Source records: Begin
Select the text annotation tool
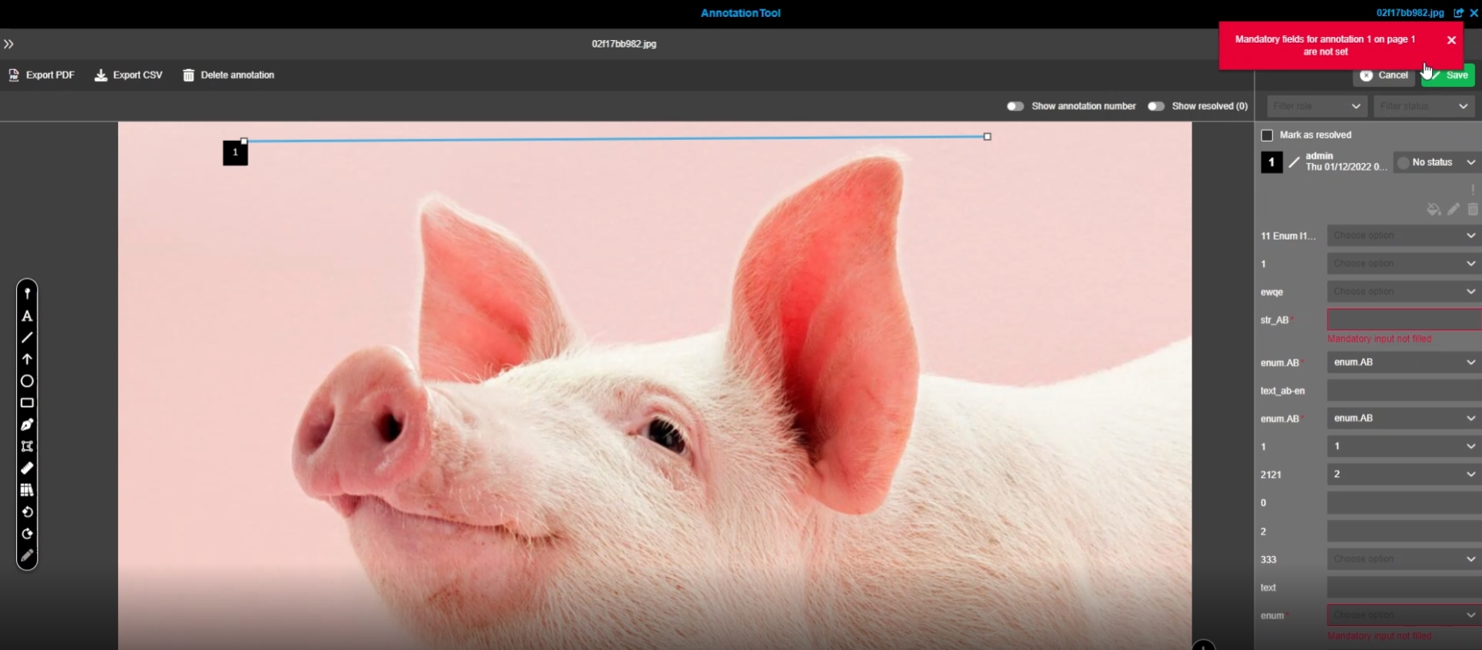Image resolution: width=1482 pixels, height=650 pixels. click(x=27, y=316)
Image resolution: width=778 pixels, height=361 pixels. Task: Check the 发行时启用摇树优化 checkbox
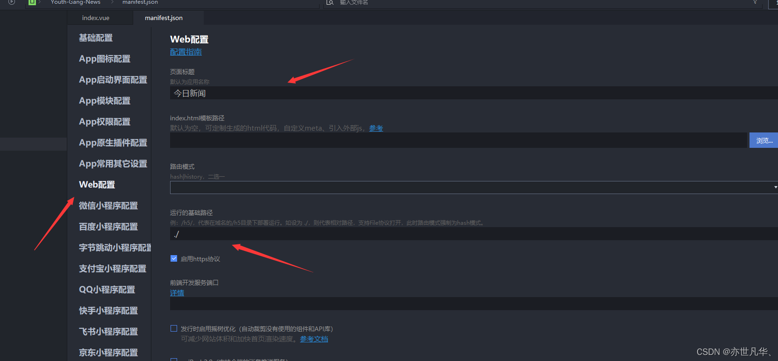(174, 328)
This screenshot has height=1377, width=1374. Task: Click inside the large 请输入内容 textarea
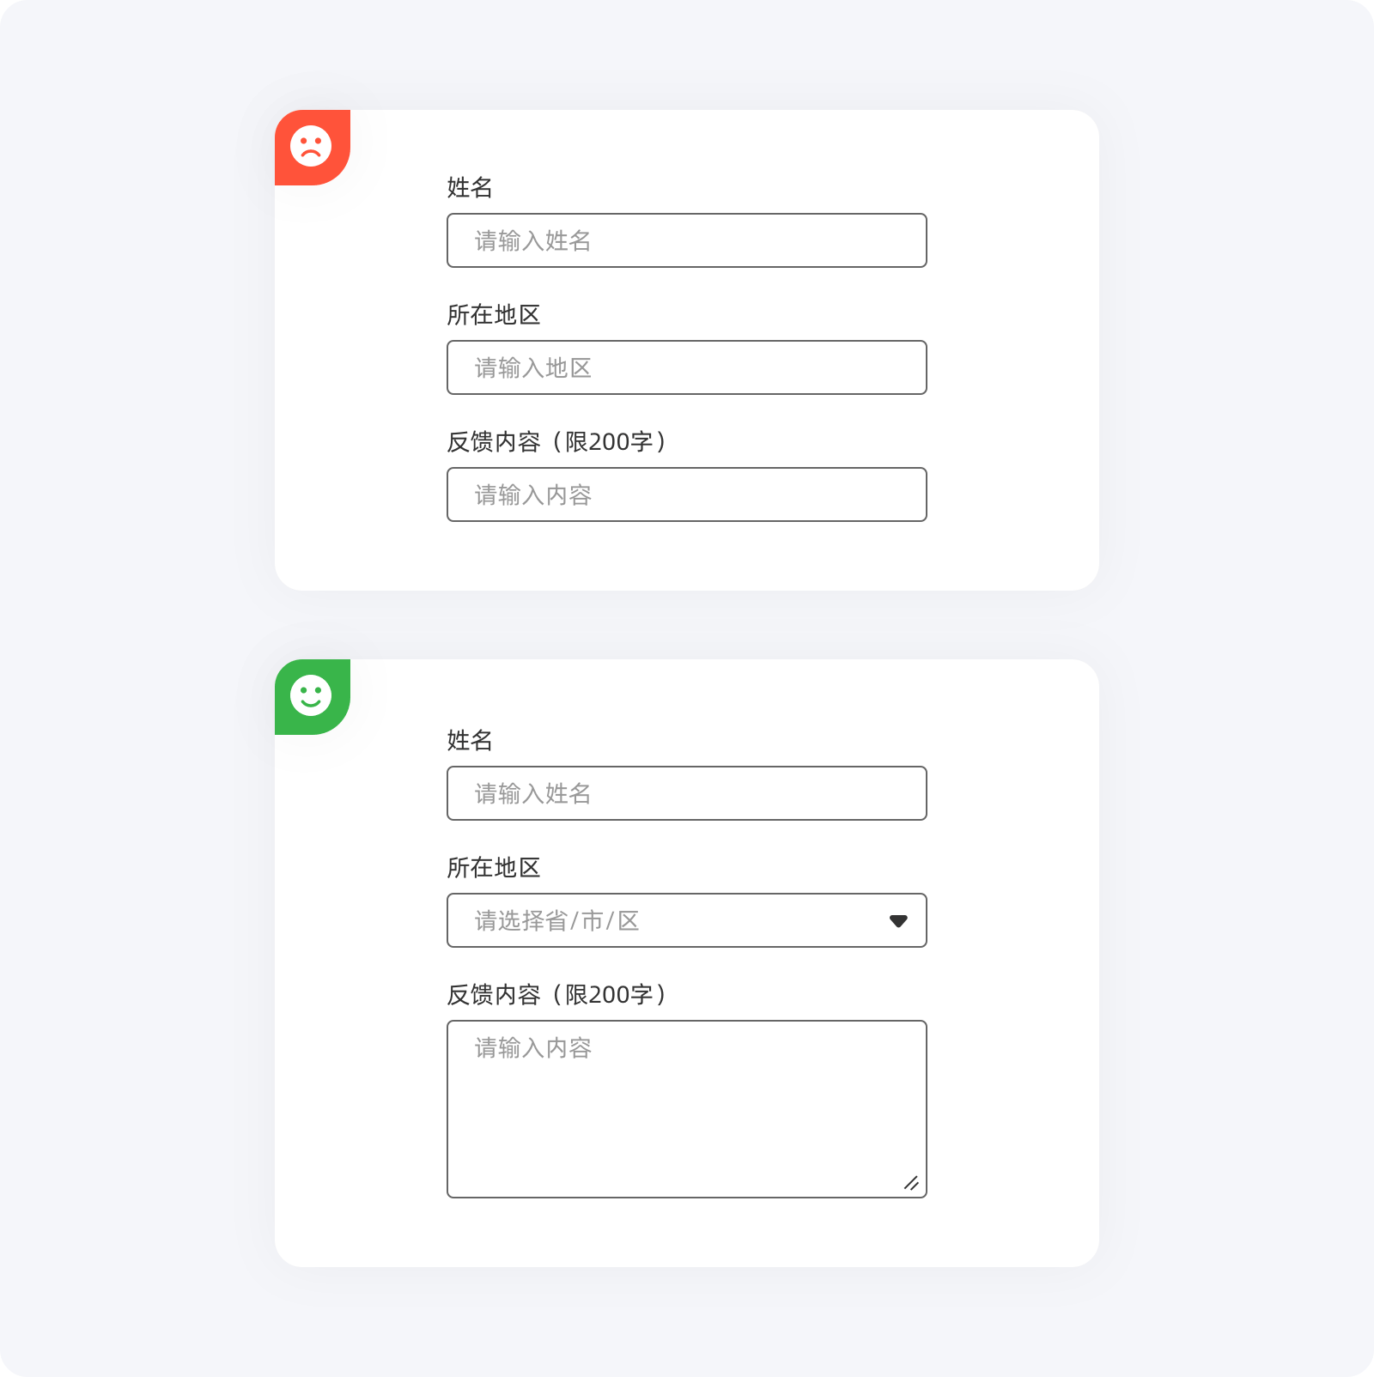pyautogui.click(x=687, y=1109)
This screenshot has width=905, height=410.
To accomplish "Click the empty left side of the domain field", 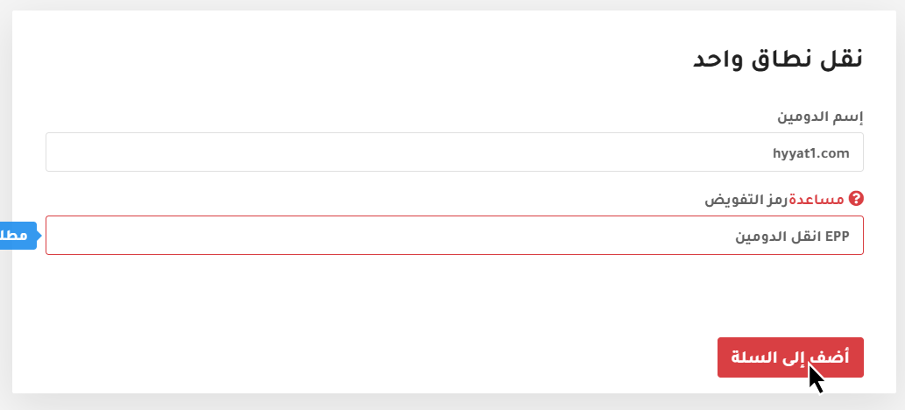I will pyautogui.click(x=231, y=152).
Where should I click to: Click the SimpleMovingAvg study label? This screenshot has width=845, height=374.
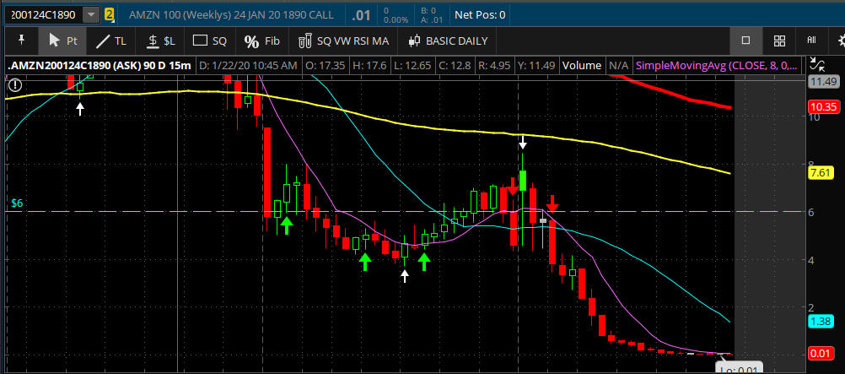tap(717, 65)
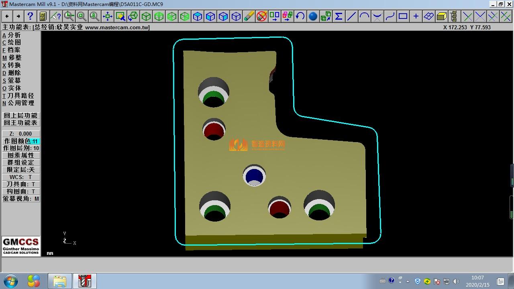This screenshot has height=289, width=514.
Task: Click 回上层功能 back-up button
Action: [x=21, y=116]
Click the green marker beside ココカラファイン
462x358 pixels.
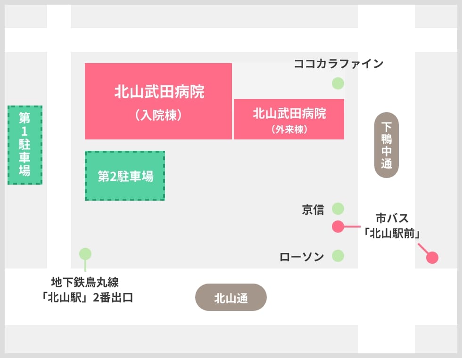[x=338, y=83]
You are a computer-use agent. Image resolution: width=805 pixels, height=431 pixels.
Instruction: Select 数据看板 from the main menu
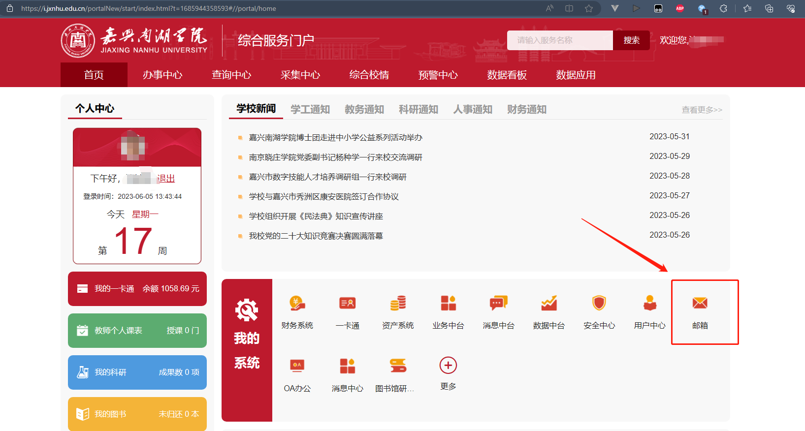tap(507, 75)
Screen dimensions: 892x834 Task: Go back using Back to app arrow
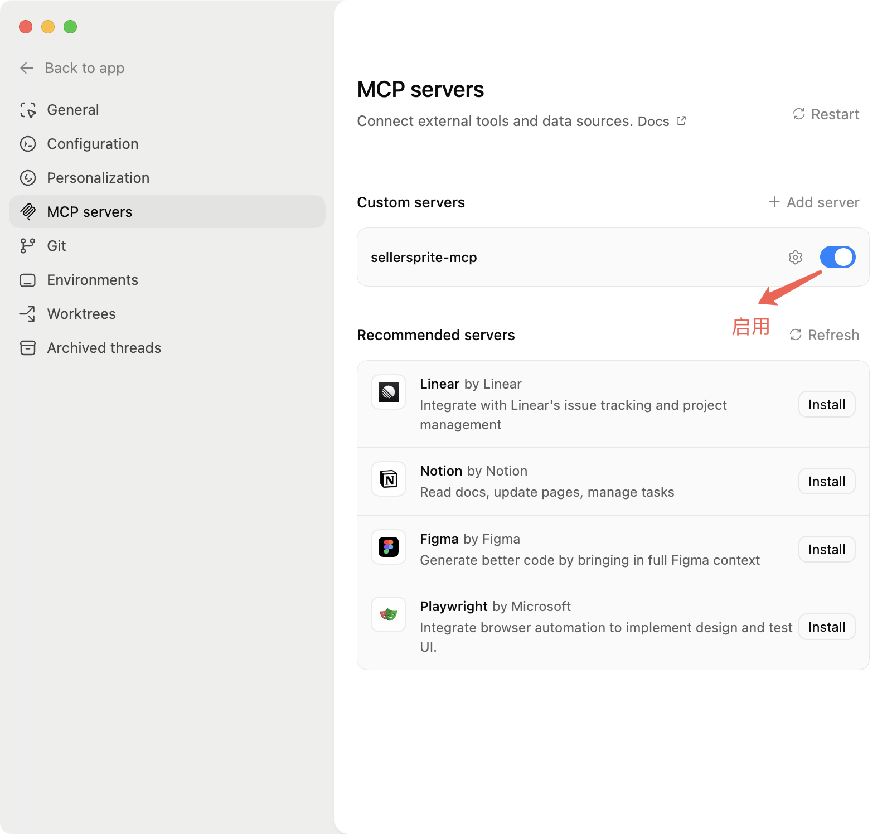27,68
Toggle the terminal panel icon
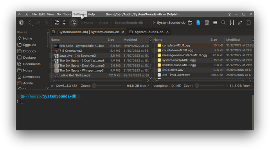The image size is (270, 150). coord(248,23)
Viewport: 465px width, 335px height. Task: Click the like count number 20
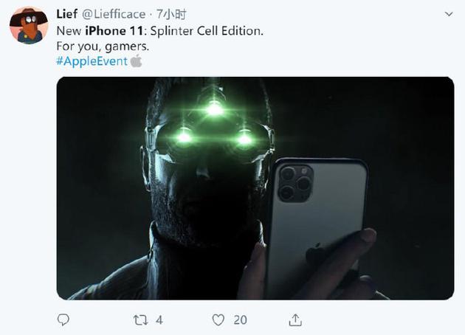click(x=240, y=320)
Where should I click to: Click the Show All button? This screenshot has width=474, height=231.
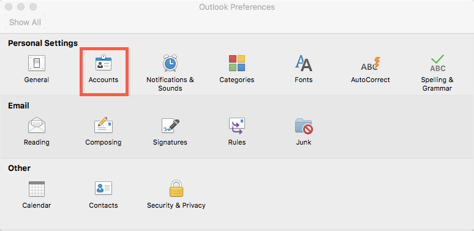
Source records: End
» Exercise aim
Each line above starting at the one holding "Where should I click to: Click the SimpleMovingAvg" and ending at the one holding "Click the green marker beside ココカラファイン" should be set down exactly as it stands, both ends included, with no pictures.

» Output of the task
Where should I click to: Click the SimpleMovingAvg study label? This screenshot has width=845, height=374.
tap(717, 65)
This screenshot has height=289, width=514.
Task: Click 回上层功能 back-up button
Action: [x=21, y=116]
Click the green marker beside ココカラファイン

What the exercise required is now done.